— Start RECORD LIST —

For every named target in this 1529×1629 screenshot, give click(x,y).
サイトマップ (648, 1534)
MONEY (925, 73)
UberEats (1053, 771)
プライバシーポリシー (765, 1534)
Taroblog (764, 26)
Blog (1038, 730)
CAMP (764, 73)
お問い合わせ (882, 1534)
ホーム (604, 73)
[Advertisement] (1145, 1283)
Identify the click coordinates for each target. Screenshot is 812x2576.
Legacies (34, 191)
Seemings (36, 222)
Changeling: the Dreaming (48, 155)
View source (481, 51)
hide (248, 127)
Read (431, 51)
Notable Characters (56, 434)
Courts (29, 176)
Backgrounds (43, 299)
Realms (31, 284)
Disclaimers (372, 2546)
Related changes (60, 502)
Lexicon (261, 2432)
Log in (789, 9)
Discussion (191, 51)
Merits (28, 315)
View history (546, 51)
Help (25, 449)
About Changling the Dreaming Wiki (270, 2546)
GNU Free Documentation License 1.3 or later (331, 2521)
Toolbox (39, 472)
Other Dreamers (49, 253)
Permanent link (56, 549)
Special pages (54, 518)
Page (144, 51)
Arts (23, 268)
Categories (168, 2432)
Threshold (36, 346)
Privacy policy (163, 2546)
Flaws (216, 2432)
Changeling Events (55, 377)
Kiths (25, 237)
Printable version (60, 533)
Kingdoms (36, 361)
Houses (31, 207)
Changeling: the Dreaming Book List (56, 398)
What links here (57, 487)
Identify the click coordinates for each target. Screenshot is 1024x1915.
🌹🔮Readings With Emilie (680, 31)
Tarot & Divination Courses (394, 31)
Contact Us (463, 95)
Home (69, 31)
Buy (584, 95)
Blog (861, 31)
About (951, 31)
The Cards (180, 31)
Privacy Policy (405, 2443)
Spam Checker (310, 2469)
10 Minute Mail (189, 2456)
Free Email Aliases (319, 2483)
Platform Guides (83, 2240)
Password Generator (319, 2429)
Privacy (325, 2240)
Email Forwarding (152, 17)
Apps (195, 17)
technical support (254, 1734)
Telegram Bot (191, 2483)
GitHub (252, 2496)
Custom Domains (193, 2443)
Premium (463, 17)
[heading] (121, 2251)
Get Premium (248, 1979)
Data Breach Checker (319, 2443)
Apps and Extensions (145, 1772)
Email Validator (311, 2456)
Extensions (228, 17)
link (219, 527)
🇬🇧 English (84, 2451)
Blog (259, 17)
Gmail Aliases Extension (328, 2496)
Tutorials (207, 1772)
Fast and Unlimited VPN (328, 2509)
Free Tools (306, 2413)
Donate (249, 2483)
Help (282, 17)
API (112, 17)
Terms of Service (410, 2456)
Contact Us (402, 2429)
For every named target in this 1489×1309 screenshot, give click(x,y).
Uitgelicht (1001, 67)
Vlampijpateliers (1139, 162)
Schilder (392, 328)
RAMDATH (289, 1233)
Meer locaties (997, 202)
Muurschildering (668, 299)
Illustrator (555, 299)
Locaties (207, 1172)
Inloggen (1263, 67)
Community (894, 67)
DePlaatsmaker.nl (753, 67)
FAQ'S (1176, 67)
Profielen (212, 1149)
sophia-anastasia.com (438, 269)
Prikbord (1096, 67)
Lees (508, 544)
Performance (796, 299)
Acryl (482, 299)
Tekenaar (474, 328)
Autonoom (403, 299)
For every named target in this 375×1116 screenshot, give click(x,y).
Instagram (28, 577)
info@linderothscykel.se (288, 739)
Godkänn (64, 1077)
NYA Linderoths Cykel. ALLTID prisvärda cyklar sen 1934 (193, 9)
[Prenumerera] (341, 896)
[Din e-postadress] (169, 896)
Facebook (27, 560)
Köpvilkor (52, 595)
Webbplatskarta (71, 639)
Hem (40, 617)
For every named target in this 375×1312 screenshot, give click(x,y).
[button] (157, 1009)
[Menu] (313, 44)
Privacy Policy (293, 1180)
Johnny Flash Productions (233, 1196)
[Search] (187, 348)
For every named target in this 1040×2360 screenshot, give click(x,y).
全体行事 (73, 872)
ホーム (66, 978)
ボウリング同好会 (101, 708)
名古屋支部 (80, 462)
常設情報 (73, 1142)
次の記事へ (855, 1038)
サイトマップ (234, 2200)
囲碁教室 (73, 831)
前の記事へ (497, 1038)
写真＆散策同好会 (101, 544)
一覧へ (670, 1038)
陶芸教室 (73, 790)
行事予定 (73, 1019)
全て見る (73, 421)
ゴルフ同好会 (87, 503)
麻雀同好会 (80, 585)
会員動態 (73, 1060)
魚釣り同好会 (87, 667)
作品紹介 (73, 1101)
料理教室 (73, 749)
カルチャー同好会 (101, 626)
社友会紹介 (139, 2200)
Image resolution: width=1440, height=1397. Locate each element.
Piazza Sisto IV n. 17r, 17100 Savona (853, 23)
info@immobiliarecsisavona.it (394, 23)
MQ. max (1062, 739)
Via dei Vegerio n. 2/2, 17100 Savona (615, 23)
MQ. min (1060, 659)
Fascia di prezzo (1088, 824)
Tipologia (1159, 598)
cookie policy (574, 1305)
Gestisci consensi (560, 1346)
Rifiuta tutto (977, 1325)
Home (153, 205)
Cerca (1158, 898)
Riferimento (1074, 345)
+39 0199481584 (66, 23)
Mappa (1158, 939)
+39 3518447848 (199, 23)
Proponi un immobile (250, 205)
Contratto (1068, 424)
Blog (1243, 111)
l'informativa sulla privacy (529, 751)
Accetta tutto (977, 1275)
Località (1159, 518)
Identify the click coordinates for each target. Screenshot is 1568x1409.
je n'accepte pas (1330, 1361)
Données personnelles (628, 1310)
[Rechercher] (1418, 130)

— End RECORD LIST —

* [CHALLENGE]: Collect each line from the items that contains the string "About", treating uppercase and lowercase as different, and copy those lines out.

* [WRITTEN RESPONSE]:
About Changling the Dreaming Wiki (270, 2546)
About (951, 31)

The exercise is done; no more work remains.